© Friederike Hofmann, MATH+
Author: Christian Hercher (Europa-Universität Flensburg)
Challenge
Elf Collean likes to pass her free time by playing with positive integers. In doing so, she has noticed that whenever she considers an odd positive integer n , its triple is odd again; that is, 3n+1 is divisible by two. Therefore, she invents the following two rules to calculate a positive integer from a given positive integer n :
- If the given number n is even, she divides it by two and gets another positive integer, namely \tfrac{n}{2} . Since the result is smaller then the starting number, Collean calls this operation a decreasing step.
- If the given number n is odd, she first multiplies it by three, then adds one, and finally divides everything by two. The result \tfrac{3n+1}{2} is, as we have seen above, another positive integer. Here, the result is bigger than the starting number. Hence, Collean calls this operation an increasing step.
In this way, starting with any positive integer, Collean produces more and more positive integers. For example, if she starts with the number 11, the next number she gets is 17, then 26, 13, 20, 10, 5, 8, 4, 2, and finally 1. Then, something peculiar happens: after 1, according to her rules, she gets 2 again, then 1 again, then 2 again, and so on.
Collean wonders if this is always the case: no matter what number you start with, do you always eventually end up with this loop from 1 to 2 and back? All the examples she calculates point in this direction. Of course, this is far from being a proof …
However, as a mathematically interested elf, she is not satisfied with stating such a conjecture. Although its proof is probably still beyond her reach, she is perhaps able to make some related observations and then prove or disprove them.

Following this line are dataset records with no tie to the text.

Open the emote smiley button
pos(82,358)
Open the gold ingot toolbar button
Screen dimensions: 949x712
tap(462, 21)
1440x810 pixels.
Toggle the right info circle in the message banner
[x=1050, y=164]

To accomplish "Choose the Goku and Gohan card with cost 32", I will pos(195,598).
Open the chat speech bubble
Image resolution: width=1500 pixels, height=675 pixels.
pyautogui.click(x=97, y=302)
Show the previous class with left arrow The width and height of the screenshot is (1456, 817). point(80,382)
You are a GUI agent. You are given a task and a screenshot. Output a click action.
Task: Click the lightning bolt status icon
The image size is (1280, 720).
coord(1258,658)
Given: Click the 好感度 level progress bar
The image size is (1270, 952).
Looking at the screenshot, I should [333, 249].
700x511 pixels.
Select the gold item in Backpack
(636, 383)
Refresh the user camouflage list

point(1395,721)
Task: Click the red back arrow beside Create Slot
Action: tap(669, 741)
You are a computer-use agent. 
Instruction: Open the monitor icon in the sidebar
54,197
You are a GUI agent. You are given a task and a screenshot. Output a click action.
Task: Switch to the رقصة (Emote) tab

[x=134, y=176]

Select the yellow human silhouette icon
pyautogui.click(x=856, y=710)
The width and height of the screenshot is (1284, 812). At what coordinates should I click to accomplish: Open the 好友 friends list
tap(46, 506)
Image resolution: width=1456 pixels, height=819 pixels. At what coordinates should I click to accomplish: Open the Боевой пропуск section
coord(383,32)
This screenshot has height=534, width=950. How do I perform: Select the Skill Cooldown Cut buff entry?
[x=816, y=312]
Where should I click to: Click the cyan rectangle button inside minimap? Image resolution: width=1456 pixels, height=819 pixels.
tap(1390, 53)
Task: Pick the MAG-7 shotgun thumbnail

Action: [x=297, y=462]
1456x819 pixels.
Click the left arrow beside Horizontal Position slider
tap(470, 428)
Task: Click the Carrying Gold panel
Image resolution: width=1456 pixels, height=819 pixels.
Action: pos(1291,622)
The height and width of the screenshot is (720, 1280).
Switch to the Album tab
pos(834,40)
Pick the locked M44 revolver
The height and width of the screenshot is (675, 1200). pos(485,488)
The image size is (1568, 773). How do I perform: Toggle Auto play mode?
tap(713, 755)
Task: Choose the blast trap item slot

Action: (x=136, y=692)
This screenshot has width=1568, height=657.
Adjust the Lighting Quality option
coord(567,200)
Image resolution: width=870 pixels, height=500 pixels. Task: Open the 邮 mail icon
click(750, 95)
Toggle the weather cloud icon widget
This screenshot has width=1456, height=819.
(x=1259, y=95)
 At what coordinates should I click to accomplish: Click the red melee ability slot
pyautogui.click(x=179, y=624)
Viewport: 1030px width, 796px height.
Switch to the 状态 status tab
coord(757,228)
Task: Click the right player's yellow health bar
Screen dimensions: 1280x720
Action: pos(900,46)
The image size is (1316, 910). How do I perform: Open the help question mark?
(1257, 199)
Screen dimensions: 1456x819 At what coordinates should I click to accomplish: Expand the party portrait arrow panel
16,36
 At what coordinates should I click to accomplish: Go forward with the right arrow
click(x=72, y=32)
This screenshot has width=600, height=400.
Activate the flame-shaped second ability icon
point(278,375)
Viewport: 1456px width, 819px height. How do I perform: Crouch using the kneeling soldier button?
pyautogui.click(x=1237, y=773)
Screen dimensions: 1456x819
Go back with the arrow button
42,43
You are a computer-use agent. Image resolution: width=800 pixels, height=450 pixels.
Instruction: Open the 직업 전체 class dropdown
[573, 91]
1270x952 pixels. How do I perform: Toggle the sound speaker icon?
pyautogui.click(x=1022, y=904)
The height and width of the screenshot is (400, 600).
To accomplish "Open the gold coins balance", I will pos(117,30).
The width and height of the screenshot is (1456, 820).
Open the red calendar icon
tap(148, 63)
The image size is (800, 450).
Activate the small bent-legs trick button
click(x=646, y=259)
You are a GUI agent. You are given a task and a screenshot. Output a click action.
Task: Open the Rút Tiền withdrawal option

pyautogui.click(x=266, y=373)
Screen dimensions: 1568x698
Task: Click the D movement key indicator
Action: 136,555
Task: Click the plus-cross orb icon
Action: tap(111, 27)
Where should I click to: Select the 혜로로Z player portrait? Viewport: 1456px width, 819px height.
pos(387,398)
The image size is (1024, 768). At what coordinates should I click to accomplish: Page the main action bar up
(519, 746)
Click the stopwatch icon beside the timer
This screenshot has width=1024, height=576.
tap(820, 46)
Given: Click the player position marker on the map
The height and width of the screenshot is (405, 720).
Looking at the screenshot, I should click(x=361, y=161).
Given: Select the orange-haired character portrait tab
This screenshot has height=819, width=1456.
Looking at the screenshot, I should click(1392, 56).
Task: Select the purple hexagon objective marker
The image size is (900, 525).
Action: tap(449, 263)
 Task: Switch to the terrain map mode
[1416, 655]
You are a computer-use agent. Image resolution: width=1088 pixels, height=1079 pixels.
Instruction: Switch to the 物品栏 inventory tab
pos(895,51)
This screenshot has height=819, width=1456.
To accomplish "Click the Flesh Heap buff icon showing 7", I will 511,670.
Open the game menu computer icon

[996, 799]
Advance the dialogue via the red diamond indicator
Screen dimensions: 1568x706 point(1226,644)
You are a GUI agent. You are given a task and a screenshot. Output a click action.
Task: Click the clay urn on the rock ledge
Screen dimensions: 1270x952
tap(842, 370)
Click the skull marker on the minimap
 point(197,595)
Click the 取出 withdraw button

Thus, she postulates the following claims concerning her two rules:
Claim A: If a positive integer n can be written as a\cdot 2^k-1 (where a and k are positive integers), then starting with n one can perform at least k increasing steps in a row.
Claim B: There is a positive integer n which is followed only by increasing steps.
Claim C: Let n be an odd positive integer that is first followed at least one increasing and then two decreasing steps in a row, resulting in a number m . Then, this number m could have also been obtained by starting with \tfrac{n-1}{2} .
Claim D: If there exist starting numbers that will never reach 1, then the remainder of the smallest of these numbers when divided by 6 is 1 or 3.
Which of the above claims are correct?
Possible answers:
- All four claims are correct.
- A, B, and C are correct, D is wrong.
- A, B, and D are correct, C is wrong.
- A, C, and D are correct, B is wrong.
- B, C, and D are correct, A is wrong.
- A and B are correct, C and D are wrong.
- B and C are correct, A and D are wrong.
- A is correct, B, C, and D are wrong.
- D is correct, A, B, and C wrong.
- All four claims are wrong.
Sunday Bonus + Error: For this challenge, you will get a time bonus of 48 hours.